Einträge mit Text und Positionsangaben:
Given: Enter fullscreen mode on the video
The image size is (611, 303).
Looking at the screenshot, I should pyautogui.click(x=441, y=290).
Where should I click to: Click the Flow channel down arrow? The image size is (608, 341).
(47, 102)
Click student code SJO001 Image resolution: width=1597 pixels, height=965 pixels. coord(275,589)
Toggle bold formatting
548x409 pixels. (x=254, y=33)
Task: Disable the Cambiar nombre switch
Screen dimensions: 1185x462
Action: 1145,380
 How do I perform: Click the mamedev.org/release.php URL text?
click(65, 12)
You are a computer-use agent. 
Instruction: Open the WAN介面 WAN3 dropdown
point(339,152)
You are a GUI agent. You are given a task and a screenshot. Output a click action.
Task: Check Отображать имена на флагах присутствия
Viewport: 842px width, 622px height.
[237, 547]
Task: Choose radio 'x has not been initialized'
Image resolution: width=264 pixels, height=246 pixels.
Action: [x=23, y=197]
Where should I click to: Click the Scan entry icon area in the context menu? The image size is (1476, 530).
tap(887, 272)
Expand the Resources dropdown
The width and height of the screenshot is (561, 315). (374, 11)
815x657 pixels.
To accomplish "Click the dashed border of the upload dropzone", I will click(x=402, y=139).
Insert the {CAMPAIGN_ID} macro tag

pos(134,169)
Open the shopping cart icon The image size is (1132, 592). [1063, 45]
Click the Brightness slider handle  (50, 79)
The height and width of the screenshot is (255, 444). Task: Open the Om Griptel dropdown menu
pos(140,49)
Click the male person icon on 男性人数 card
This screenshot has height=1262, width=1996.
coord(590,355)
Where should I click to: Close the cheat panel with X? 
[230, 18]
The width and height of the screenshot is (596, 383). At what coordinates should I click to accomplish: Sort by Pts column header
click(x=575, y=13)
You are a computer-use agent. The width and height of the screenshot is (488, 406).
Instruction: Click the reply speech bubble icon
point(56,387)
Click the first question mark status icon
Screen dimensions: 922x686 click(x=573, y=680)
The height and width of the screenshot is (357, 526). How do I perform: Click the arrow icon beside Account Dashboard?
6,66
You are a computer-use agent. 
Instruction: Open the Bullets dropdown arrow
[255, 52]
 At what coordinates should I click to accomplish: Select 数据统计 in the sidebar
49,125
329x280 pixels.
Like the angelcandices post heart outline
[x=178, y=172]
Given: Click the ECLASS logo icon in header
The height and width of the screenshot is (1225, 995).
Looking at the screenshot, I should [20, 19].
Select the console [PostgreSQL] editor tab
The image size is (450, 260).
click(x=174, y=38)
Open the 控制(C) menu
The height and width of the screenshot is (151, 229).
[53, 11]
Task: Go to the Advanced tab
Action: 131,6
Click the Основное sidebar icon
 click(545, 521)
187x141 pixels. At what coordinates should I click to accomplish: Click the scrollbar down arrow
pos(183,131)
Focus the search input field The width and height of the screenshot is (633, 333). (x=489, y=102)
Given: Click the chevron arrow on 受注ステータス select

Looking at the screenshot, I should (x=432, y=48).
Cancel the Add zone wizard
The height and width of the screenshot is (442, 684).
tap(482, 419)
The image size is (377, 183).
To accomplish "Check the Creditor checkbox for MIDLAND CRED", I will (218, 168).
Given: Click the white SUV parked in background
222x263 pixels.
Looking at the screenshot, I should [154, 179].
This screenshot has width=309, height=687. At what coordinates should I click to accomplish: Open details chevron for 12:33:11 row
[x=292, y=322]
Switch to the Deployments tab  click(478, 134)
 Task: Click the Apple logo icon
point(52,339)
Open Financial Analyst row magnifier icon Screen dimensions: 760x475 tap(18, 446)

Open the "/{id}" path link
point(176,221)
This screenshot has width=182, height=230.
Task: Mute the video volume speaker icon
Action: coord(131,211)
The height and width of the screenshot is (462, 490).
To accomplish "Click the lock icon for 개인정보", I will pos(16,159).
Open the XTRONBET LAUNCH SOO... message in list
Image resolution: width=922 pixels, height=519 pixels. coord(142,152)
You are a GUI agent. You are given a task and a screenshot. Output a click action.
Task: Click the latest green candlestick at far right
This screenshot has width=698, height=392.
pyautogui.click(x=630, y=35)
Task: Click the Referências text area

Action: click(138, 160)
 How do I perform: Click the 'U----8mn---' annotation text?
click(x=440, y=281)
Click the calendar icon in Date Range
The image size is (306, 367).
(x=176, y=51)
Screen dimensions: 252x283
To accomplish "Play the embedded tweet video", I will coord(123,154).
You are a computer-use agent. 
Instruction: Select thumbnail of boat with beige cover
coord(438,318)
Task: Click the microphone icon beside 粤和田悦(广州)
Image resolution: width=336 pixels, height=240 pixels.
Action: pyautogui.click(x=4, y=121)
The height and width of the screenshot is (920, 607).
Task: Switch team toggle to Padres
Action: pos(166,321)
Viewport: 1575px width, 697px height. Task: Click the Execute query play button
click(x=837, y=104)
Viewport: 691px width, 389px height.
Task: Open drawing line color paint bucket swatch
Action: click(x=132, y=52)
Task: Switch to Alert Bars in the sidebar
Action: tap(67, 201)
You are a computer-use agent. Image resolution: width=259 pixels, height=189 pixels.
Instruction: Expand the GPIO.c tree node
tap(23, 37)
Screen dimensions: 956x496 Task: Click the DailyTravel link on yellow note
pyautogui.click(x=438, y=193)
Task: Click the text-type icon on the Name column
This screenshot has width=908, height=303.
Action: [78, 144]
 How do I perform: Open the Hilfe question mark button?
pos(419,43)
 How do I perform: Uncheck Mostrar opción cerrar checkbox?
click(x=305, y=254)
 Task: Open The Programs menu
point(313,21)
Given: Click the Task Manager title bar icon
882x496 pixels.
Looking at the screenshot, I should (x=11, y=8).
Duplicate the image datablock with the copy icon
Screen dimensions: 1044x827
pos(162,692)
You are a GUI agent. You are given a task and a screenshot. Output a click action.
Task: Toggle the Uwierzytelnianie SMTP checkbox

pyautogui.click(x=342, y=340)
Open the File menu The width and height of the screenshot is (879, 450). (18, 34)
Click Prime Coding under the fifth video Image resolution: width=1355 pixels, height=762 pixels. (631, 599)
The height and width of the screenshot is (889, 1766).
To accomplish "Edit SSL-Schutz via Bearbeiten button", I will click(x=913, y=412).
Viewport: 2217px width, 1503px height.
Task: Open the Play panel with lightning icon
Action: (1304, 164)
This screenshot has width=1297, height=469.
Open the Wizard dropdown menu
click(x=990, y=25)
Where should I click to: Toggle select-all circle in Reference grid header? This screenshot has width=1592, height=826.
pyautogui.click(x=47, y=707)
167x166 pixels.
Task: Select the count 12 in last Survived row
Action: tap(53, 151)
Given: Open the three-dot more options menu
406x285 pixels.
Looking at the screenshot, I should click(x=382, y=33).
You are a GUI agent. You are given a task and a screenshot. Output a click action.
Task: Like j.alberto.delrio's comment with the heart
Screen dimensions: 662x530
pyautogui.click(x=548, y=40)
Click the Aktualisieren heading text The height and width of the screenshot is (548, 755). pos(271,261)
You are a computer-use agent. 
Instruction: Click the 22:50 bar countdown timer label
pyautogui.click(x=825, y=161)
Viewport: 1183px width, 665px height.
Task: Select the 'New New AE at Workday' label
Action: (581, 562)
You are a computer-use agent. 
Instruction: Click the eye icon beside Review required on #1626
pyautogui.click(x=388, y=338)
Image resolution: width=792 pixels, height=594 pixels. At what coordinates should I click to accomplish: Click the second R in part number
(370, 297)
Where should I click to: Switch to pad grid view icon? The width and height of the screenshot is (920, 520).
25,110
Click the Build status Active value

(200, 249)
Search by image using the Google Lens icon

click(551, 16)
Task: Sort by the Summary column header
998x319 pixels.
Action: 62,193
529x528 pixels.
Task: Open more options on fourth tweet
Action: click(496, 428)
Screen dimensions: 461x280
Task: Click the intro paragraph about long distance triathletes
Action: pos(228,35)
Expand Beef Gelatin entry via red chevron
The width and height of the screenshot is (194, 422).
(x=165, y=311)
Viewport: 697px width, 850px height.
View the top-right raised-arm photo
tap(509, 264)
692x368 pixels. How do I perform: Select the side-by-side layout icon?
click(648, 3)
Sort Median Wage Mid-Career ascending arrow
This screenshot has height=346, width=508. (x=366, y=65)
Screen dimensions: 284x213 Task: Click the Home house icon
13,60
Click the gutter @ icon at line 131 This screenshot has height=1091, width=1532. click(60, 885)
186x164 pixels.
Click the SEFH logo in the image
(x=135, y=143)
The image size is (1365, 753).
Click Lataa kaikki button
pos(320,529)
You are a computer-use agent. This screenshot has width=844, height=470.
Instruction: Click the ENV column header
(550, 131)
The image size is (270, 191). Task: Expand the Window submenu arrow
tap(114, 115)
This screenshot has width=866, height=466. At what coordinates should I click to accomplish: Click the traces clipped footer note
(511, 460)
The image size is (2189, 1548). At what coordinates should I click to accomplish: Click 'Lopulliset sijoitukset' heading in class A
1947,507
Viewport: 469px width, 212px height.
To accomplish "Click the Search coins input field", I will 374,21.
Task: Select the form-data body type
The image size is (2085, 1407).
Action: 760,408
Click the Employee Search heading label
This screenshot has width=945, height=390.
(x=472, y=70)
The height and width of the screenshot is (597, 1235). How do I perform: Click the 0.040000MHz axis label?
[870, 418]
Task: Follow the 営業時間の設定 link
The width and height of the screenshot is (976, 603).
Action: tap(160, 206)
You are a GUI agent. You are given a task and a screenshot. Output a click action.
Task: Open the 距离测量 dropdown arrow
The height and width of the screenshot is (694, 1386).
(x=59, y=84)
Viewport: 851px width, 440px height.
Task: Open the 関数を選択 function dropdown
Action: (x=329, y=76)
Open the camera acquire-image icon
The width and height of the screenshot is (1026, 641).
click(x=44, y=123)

Aufgabendetails: Gib bitte die Zeilen von der Zeile mit „Task: Follow the 営業時間の設定 link“ bis zum Ende der Einträge unverändert aus, beide Enden eingeschlossen.

Lösung der Übung:
Task: Follow the 営業時間の設定 link
The width and height of the screenshot is (976, 603).
Action: tap(160, 206)
You are a GUI agent. You are given a task and a screenshot. Output a click action.
Task: Open the 距离测量 dropdown arrow
The height and width of the screenshot is (694, 1386).
(x=59, y=84)
Viewport: 851px width, 440px height.
Task: Open the 関数を選択 function dropdown
Action: (x=329, y=76)
Open the camera acquire-image icon
The width and height of the screenshot is (1026, 641).
click(x=44, y=123)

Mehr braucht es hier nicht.